Range: Small, isolated populations mostly in sub-Saharan Africa. They are very rare in southern Algeria and northern Niger, and range from Senegal east to Somalia and south to northern South Africa.
Habitat: Savannas, both open and more densely vegetated. These places give cheetahs the open areas they need for quick stalks and chases. They are not found in forest areas or wetlands.
Conservation Status: Vulnerable
Scientific name: Acinonyx jubatus
Cheetahs stalk their prey, approaching to within about 50 feet before dashing out from cover and sprinting at the targeted animals. They grab their victims’ throats and suffocate their quarry within a few minutes. They have long legs and a long, flexible spine built for explosive acceleration and high speed. The cheetah’s stride, or the length from when one paw leaves the ground until that paw again touches the ground, is about 25 – 30 feet. A sprinting cheetah can reach 45 miles per hour within 2.5 seconds. Top speed—up of up to 64 miles per hour—can only be briefly sustained. They must catch their breath before dragging their prey to cover. Then they must eat quickly before they lose the kills to other bigger or more aggressive carnivores. Female cheetahs live alone, except when raising cubs. Males live in small permanent groups called coalitions, which are usually made up of two to four brothers. Unlike other big cats, cheetahs cannot roar, but they can purr when they inhale and exhale like domestic cats. Cheetahs eat primarily hoofed mammals weighing less than 90 pounds including gazelles and young wildebeest. They will also eat smaller game such as hares, warthogs, and birds. The length of a cheetah ranges from 3 1/2 to 4 1/2 feet long, not including the 30-inch tail. They weigh between 75 and 145 pounds and stand two to three feet tall at the shoulder. Males tend to be a bit more robust and weigh about ten pounds more than females.

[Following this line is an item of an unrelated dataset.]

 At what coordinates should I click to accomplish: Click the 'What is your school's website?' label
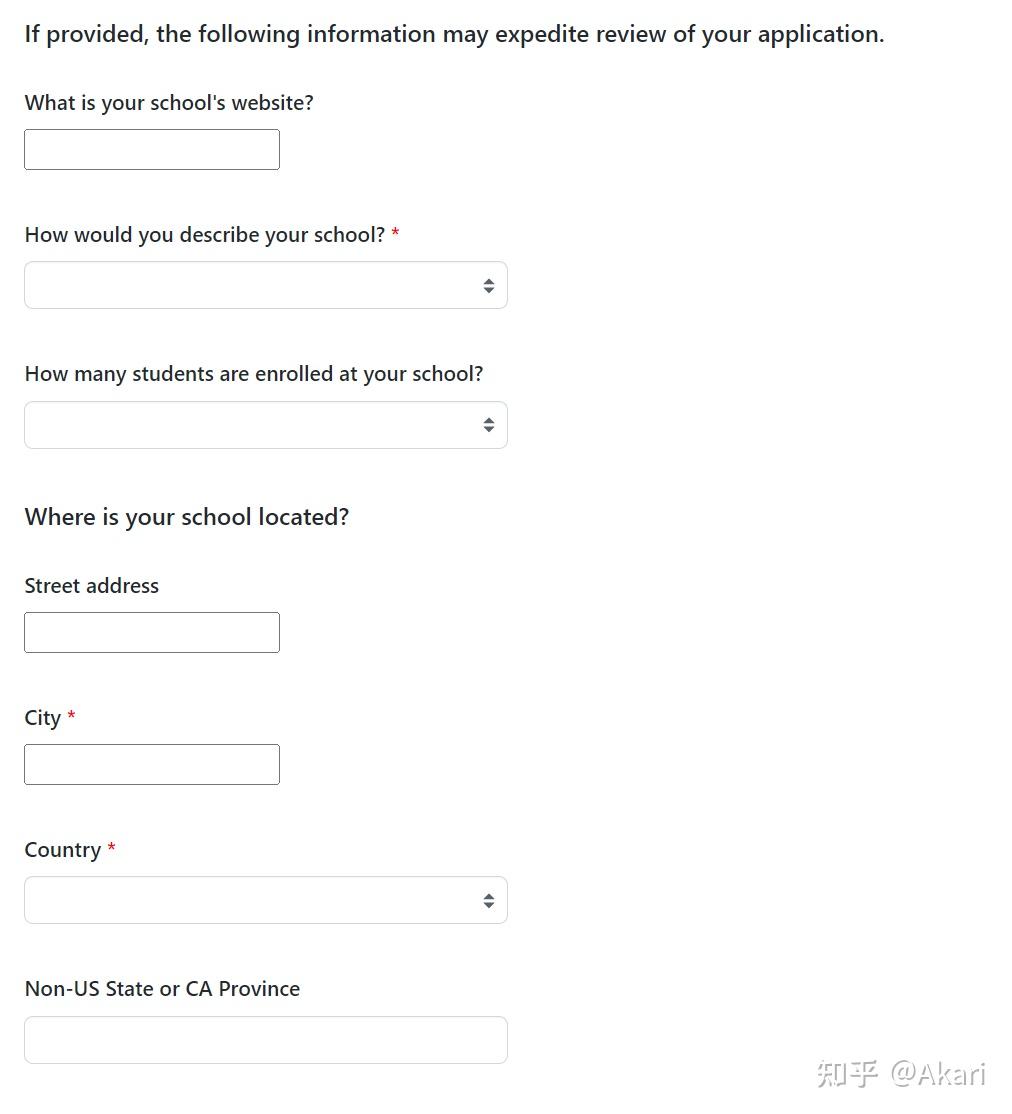pos(169,103)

The cheetahs conservation status is listed as vulnerable and they’re on the Red List of Threatened Animals. Once widespread across arid Africa, Middle East, and east to India, the cheetah has suffered dramatic declines over the last century. Their biggest threat is habitat loss due to human encroachment. Widespread habitat destruction has fragmented the cheetah’s habitats, isolating many populations. They are also hunted for their spotted coats and because they sometimes attack livestock. The cheetah’s prey has also been overhunted by people. They suffer from genetic defects due to inbreeding, possibly the result of a population bottleneck (a sharp decline) that occurred as far back as 10,000 years ago. Scovill Zoo supports cheetah conservation in South Africa.
At Scovill Zoo we have two brothers named Kapenda (meaning small & brave) and Segosi (meaning regal) born at the Smithsonian Conservation Biology Institute in Virginia in November 2013.